機能で比較「ローコード開発/ノーコード開発ツール」おすすめ製品一覧

目次
ローコードプラットフォームが注目される背景
デジタルトランスフォーメーション(DX)の加速意向やエンジニア不足などの社会的動向を受け、ローコード/ノーコード開発プラットフォーム・ツールに多くの企業が期待を寄せています。
近年、あらゆる業種でデジタル技術を活用した業務改革(DX)の実践が不可欠となり、業務改善や効率化、自動化、確実性・正確性の向上といったニーズが特に増しています。中でも具体的なサービスや製品開発の現場目線では、これらのニーズを満たす成果の1つとして「スピード感のあるアプリ・システムの開発」が多く求められています。
この背景には、従来のウォーターフォール型開発では対応しきれないスピード感が求められる場面が増えつつ、従来型では開発プロセスを簡略化しにくいこと、それにも関わらずエンジニア人材が不足している状況にあることが挙げられます。開発者が足りない中で、新たなアプリ、システム・ツールの開発、構築や改修を進めなければなりません。
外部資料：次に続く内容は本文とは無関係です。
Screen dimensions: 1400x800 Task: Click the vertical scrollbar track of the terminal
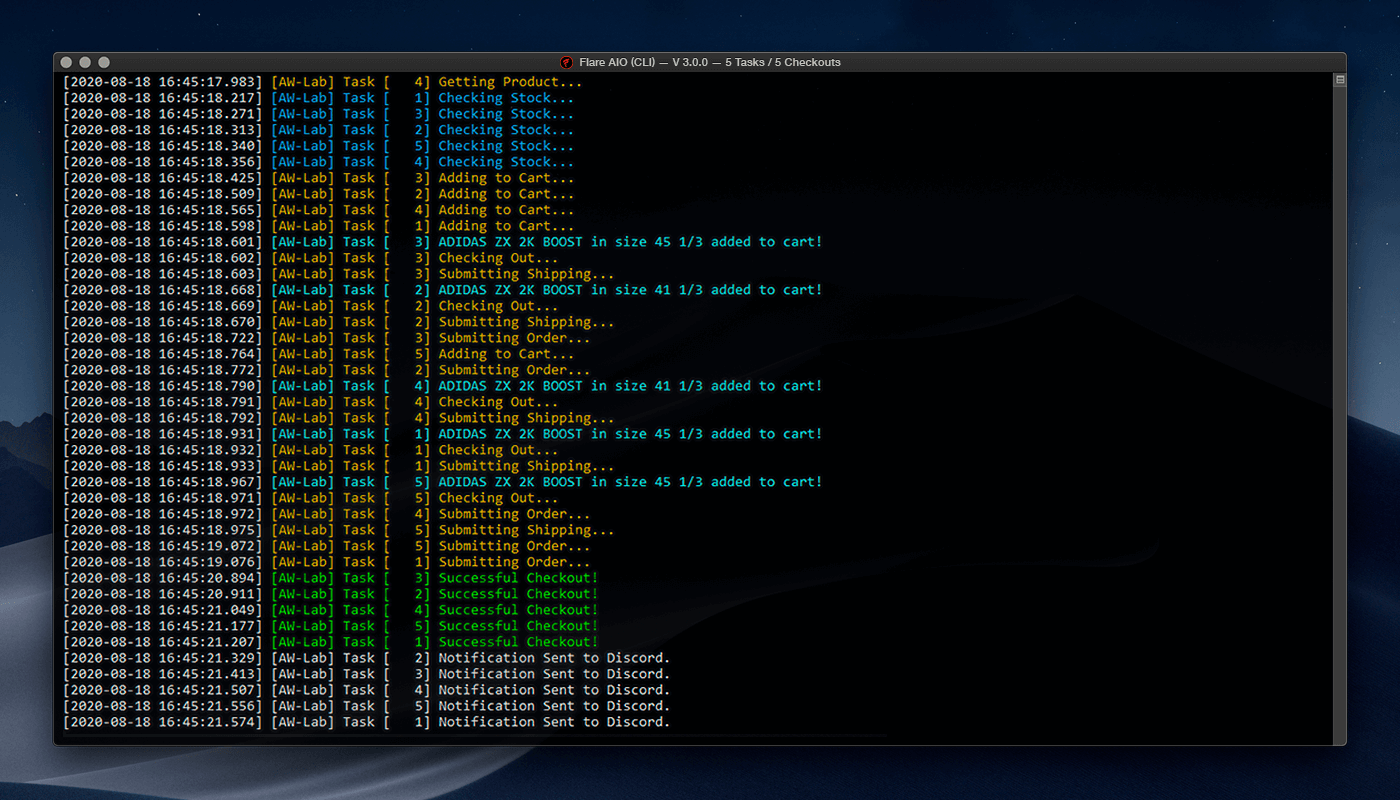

ローコード開発プラットフォームが注目されている理由は、この課題のいくつかを比較的容易に解決できること、そしてより成長を見込める大きな可能性を秘めているためです。特にビジネス部門自らがアプリを試作できてしまうほど簡略化・迅速化できる機能や特徴が強力で、全体的な企業競争力を高める上で見逃せない要素として認識されてきているのです。
市場動向とデジタルトランスフォーメーション(DX)
近年は多くの企業がデジタル技術を活用して新たなビジネスモデルを創出する動きが加速し、DXの推進が企業の最優先課題となりつつあります。
ローコード開発プラットフォームを活用することで、小規模チームやビジネス部門でも容易にシステム開発を進行できるようになり、その結果、リリースサイクルを短縮、あるいは矢継ぎ早にリリースできるようになります。
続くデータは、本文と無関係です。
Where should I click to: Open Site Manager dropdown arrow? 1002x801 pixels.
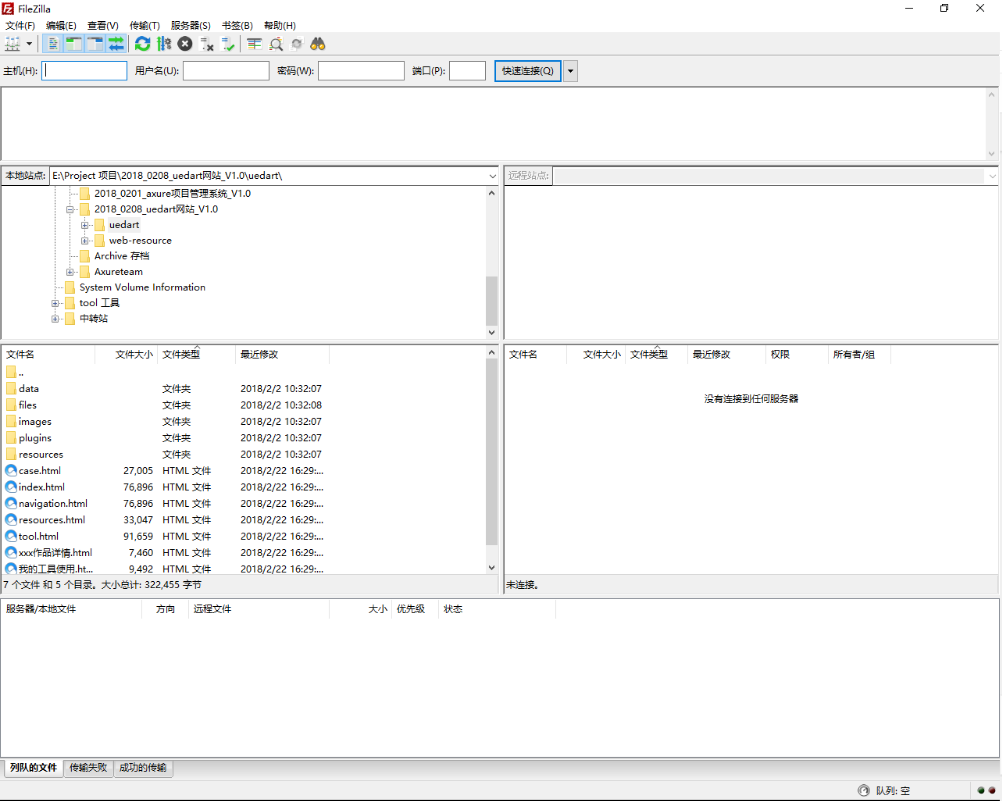click(29, 44)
こうした流れは海外だけでなく日本でも波及しており、業務効率化と革新的なサービスを同時に目指す企業が続々と導入を検討しています。
プログラミング人材不足問題と高速開発ニーズ
ITエンジニア不足は世界的な課題で、日本国内でも深刻化しています。限られたリソースで多くのアプリ開発、システム開発の案件をこなすには、開発プロセスの効率化・高速化や自動化が欠かせません。
ローコード開発プラットフォームはコーディング作業量や時間を抑えながら高度な機能、現場や顧客のニーズを満たすアプリを素早く開発・実装できることから、企業のリソース不足を効果的に補う手段としても注目されています。
ローコードアプローチが企業に求められている理由
ローコード開発アプローチの特徴は、視覚的な開発環境と最小限のプログラミング・コードを組み合わせることで、ある程度の必要十分なカスタマイズを実現できることにあります。
ビジネス要件が急速に変化する現代において、ノーコードツールで実現する標準機能だけでは対応できないシーンは少なくありません。ノーコードで開発を始めてみて限界が見えた際にも、ローコードプラットフォームへのシフトによってスムーズに拡張できるというメリットがあります。
ローコードとノーコードの違い
ローコード開発ツールとノーコード開発ツールはいずれも、プログラミング・開発の負担を大きく軽減する技術・ITツールです。大きなくくりでは同様に分類されることが多く、明確に線引きしていない製品・サービスも多々あるのですが、ロー(少なめ)コード、ノー(無し)コードと名称が違うことからも想像できる通り、求められる柔軟性や適用範囲がやや異なることは理解しておきましょう。
大きなところでは、開発自由度やカスタマイズ性に差があります。
ノーコードは完全にコードの記述なしにアプリを開発・作成できる容易性を重視し、ビジネス部門の担当者「自身」が取り組めるように設計されています。PowerPointのテンプレートを用いてイケてるプレゼン資料を作る──くらいの感覚でアプリをサクッと作成できるツールもあります。その半面、自社独自の仕様やニーズに沿う、高度なビジネスロジックへ対応するといったことには難しい場合が出てきます。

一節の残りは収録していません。